News from Mr Grady
Hello Everyone!
Well, this week we find ourselves 75 years on from VE day. Now, as a Coventry-born boy, the Second World War and its impact on the home front was very much a thing of my early years - Coventry having been so devastated by the Blitz. I had relatives who had lived through a time that was by turns frightening, appalling, tragic, but also, according to their stories, in a strange way uplifting.
When people talk about the "Blitz Spirit" I had two grand-parents who knew what that was first-hand.
My grandmother had an Anderson shelter at the bottom of her garden, and I remember sitting under the very flimsy corrugated iron and thinking that it didn't look like it would stand a stiff breeze, let alone high explosives.
Those of us in my generation, certainly in Coventry, knew what it was to honour those who had lived through a very dark period, as we all had living relatives who had come through it, and we all had stories of friends or family who hadn't.
On Friday, when you see the variety of bunting, when you take part, remotely in tea-parties, or sing "we'll meet again" out of your windows, it's not a dry historical thing we're doing, it is a human connection that we're making, to all of the people that lived and died through a very dark six year period in this nation's history.

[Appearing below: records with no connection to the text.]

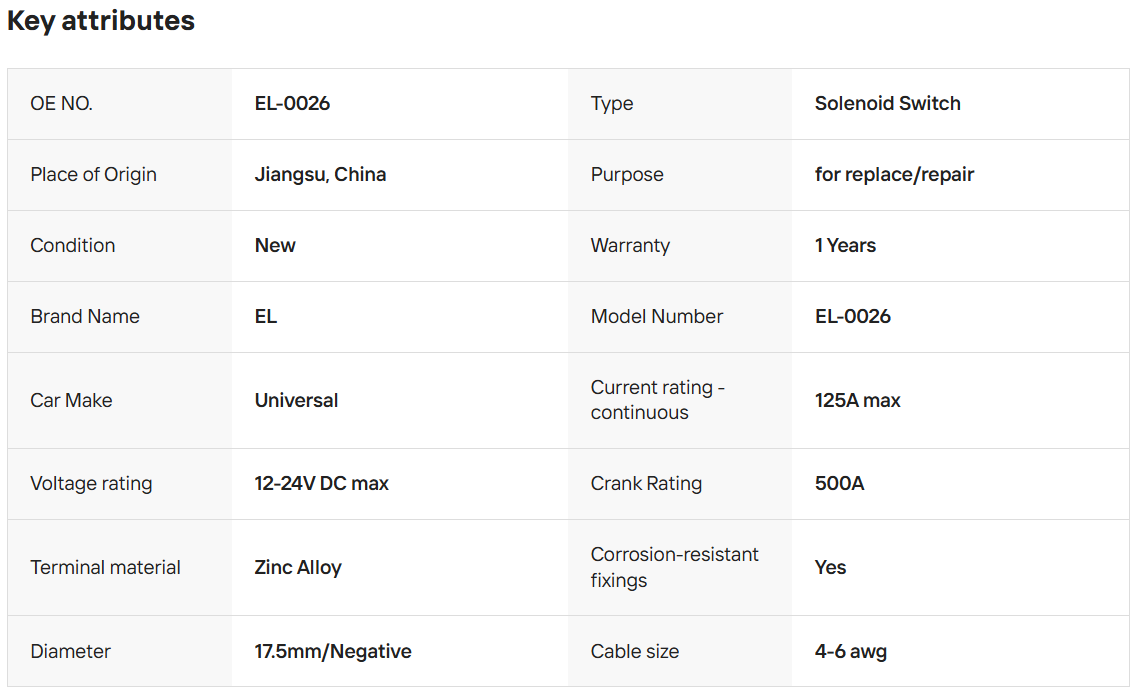Image resolution: width=1139 pixels, height=693 pixels.
Task: Click the Jiangsu, China origin value
Action: [320, 175]
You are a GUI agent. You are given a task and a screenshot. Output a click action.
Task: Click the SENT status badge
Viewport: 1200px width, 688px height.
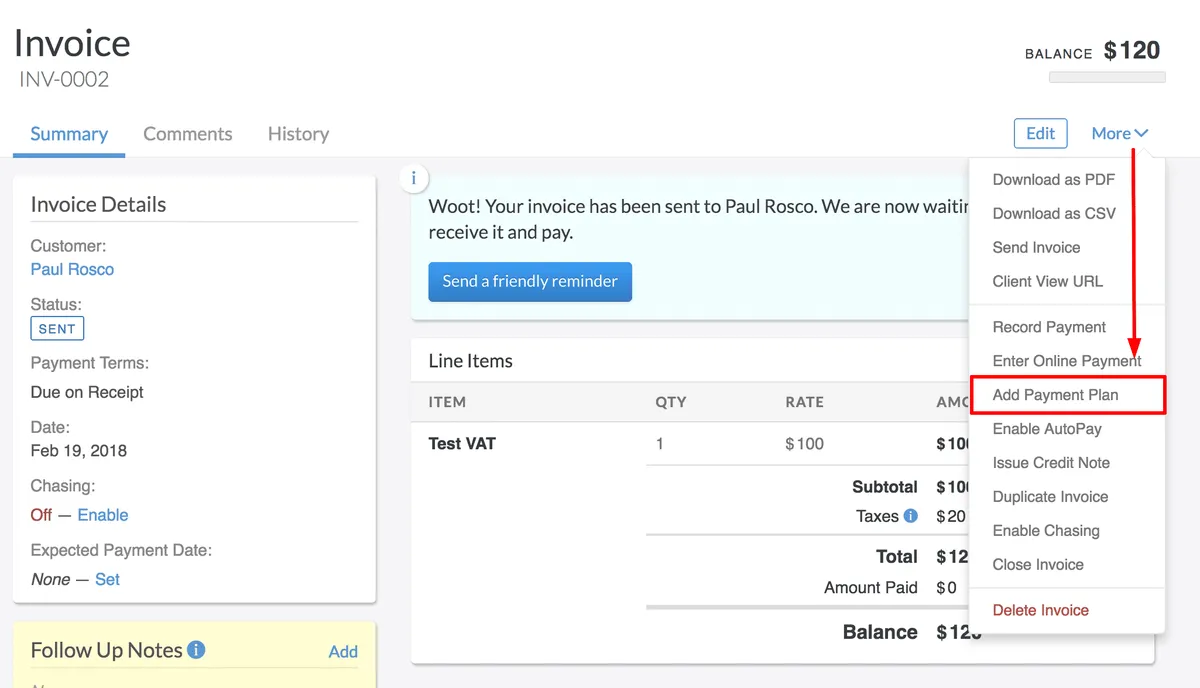57,329
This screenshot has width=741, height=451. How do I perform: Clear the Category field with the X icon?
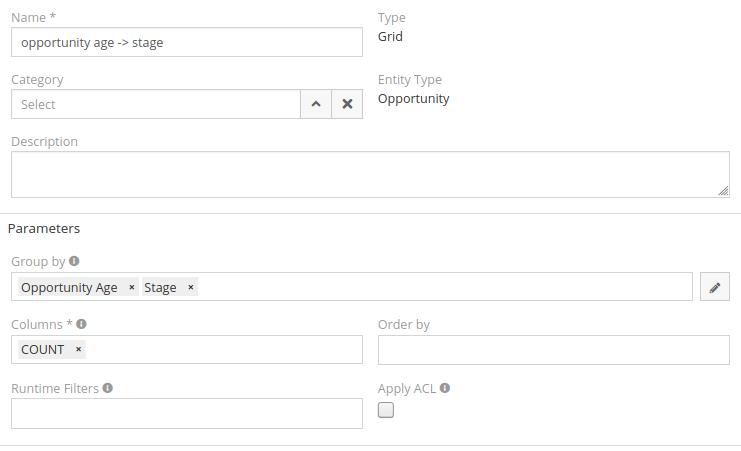click(347, 104)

I know things may be tough and scary at the moment, they may be filled with doubt or worry, but the very fact that on Friday we will remember a moment of national relief and celebration 75 years ago should give us all hope.
So I hope that you sing lustily along with the nation words that perhaps have a more immediate ring than the melancholy we sometimes associate with Vera Lynn's song:
"We'll meet again, don't know where, don't know when...but I know we'll meet again, some sunny day."